Isn't a lot of this wisdom encapsulated in the (old, uncool) configuration management stuff like chef and puppet? The main difference being that you still need to rebuild your systems regularly to keep yourself honest (no lazy one-off changes, everything goes into the CM codebase).

I mean, I get that NixOS can pin versions of everything, and we've all been bitten by a new server build on identical CM code failing because of an upstream version change. But it's an eternal problem: pinning all the versions means that you a now micromanaging a zillion different versions of shit that you don't want to care about.

> But it's an eternal problem: pinning all the versions means that you a now micromanaging a zillion different versions of shit that you don't want to care about.

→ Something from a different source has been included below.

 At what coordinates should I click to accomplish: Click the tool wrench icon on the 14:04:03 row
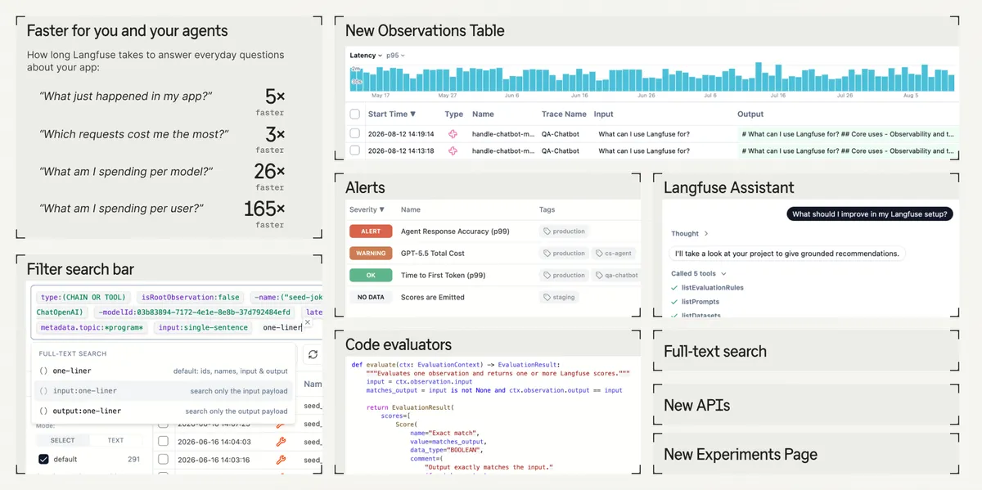point(281,441)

This is one common question people ask when I introduce them to Nix and its ability to pin packages. They are often surprised to hear that you only need to pin one thing, which is the version of the Nixpkgs package collection.

Nixpkgs [1] is the central repo that contains all the Nix expressions for the "official" packages. It contains everything Nix needs to know to build a package. When you rebuild your system configuration, Nix will resolve all the packages using your local checkout of Nixpkgs into store derivations (.drv).

A .drv file uniquely identifies a specific version of a package. When any input to the expression change (source URLs, dependencies, etc.), it will result in a different derivation that will be installed under different paths in /nix/store. In other words, different inputs -> different outputs.

This is where binary distribution comes into play. Nix builds packages in sandboxes with tight isolation (no access to network or outside fs). Because the resulting store paths depend on the inputs being the same, for the same store path you will pretty much [2] get the exact same thing no matter where it's built. So Nix will lookup the binary cache for a matching object with the same store path. If it fails to find a match (e.g., because you modified the expression), Nix will simply build it. Binary cache can thus be seen as a transparent optimization that will get you binaries that are the same and will behave the same, as if you built it locally.

To summarize, when you use NixOS, you already have the source (Nixpkgs) to be able pin everything. In fact, you cannot rebuild the system without it. If the expressions don't change, the results won't. The only thing you need to to is to actually pin it to a specific commit and keep track of it in your VCS.